Markers of good performance in mammography depend on number of annual readings

To explore relationships between reader performance and reader characteristics in mammography for specific radiologist groupings on the basis of annual number of readings.

Materials and methods
The institutional review board approved the study and waived the need for patient consent to use all images. Readers gave informed consent. One hundred sixteen radiologists independently reviewed 60 mammographic cases: 20 cases with cancer and 40 cases with normal findings. Readers located any visualized cancer, and levels of confidence were scored from 1 to 5. A jackknifing free response operating characteristic (JAFROC) method was used, and figures of merit along with sensitivity and specificity were correlated with reader characteristics by using Spearman techniques and standard multiple regressions.

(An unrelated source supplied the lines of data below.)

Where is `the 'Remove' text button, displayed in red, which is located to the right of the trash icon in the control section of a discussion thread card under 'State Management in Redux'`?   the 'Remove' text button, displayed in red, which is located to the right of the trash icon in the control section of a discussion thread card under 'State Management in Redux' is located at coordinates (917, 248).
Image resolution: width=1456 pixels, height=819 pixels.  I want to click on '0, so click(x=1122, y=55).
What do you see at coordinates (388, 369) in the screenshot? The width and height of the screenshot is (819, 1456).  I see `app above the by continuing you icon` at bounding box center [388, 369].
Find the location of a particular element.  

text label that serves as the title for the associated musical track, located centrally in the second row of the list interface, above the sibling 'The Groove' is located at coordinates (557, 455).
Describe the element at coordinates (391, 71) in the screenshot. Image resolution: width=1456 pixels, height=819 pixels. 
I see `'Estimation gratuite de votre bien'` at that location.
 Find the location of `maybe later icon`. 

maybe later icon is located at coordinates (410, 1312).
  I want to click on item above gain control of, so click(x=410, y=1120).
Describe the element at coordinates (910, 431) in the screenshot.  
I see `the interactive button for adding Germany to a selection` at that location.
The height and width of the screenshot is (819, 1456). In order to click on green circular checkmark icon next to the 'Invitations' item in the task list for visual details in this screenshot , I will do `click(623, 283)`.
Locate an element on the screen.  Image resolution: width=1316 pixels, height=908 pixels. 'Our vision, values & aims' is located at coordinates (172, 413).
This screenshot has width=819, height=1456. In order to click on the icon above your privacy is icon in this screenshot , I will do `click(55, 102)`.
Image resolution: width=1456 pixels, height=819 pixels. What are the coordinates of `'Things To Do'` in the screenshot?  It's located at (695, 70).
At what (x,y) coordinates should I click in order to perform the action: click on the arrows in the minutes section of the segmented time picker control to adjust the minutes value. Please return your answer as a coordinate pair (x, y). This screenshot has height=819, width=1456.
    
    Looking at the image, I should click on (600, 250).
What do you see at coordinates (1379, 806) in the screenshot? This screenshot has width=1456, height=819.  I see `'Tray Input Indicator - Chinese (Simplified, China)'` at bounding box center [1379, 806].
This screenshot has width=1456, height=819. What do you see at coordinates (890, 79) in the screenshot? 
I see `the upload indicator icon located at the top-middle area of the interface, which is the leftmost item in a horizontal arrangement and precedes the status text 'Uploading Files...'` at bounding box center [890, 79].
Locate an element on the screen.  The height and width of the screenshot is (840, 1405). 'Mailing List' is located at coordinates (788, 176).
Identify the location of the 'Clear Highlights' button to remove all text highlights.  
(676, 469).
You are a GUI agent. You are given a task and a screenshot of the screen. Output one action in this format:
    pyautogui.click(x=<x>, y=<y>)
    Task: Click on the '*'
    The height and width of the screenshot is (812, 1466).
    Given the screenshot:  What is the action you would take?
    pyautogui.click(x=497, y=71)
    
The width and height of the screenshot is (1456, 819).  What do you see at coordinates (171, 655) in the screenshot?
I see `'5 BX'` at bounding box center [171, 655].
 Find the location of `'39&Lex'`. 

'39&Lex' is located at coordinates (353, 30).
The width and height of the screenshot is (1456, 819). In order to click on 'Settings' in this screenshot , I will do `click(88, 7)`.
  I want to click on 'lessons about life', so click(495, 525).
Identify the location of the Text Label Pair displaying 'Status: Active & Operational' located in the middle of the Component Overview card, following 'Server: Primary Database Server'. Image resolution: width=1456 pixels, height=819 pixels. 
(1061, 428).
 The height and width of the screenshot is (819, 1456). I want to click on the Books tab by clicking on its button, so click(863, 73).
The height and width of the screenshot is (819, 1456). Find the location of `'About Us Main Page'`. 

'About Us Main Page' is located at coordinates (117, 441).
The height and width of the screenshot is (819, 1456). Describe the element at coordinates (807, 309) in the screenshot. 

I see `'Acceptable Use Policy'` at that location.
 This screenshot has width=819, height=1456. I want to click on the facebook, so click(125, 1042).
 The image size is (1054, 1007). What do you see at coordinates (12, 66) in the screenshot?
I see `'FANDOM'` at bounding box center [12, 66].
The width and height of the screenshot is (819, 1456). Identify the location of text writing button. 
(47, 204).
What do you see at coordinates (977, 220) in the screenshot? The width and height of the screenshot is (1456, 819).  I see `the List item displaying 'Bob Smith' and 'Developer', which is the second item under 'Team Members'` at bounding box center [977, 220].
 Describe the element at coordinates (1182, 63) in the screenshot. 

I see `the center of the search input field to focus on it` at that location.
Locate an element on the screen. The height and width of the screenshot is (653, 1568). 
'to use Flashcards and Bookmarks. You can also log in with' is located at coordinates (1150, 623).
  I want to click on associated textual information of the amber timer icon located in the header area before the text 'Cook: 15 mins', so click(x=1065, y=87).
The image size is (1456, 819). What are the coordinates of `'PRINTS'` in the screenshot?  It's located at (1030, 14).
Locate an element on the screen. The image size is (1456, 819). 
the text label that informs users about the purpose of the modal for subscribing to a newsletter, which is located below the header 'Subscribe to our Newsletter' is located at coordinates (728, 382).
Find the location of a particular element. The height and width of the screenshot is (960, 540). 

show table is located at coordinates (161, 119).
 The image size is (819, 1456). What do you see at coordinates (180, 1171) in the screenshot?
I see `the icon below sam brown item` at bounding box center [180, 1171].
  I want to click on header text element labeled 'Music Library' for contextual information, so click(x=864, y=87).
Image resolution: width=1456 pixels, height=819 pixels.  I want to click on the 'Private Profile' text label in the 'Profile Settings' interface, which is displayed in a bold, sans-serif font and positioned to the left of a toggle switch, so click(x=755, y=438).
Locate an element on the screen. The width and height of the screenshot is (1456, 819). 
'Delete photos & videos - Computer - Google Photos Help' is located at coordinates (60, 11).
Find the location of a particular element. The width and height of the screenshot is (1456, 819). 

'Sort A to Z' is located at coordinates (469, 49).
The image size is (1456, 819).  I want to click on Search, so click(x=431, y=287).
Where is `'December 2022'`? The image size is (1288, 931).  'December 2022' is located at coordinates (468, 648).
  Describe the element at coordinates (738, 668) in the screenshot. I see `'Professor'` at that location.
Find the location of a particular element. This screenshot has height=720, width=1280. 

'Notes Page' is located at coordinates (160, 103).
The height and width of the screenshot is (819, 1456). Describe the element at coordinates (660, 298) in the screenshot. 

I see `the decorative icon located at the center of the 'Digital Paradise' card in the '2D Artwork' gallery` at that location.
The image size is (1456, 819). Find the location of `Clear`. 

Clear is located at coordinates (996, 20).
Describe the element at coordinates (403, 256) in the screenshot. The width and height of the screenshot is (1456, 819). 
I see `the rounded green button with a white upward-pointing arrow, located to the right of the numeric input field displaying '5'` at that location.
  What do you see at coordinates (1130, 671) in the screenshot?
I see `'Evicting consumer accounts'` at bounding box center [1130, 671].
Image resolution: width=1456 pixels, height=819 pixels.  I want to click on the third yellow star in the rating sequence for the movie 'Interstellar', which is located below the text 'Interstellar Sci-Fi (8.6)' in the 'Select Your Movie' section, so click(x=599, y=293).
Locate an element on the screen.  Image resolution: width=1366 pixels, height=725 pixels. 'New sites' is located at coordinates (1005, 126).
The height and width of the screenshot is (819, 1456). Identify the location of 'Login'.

Reader performance was positively correlated with number of years since qualification as a radiologist (P ≤ .01), number of years reading mammograms (P ≤ .03), and number of readings per year (P ≤ .0001). The number of years since qualification as a radiologist (P ≤ .004) and number of years of reading mammograms (P ≤ .002) were negatively related to JAFROC values for radiologists with annual volumes of less than 1000 mammographic readings. For individuals with more than 5000 mammographic readings per year, JAFROC values were positively related to the number of years that the reader was qualified as a radiologist (P ≤ .01), number of years of reading mammograms (P ≤ .002), and number of hours per week of reading mammograms (P ≤ .003). Number of mammographic readings per year was positively related with JAFROC scores for readers with an annual volume between 1000 and 5000 readings (P ≤ .03). Differences in JAFROC scores appear to be more related to specificity than location sensitivity, with the former demonstrating significant relationships with four of the five characteristics analyzed, whereas no relationships were shown for the latter.

Radiologists' determinants of performance are associated with annual reading volumes. Ability to recognize normal images is a discriminating factor in individuals with a high volume of mammographic readings.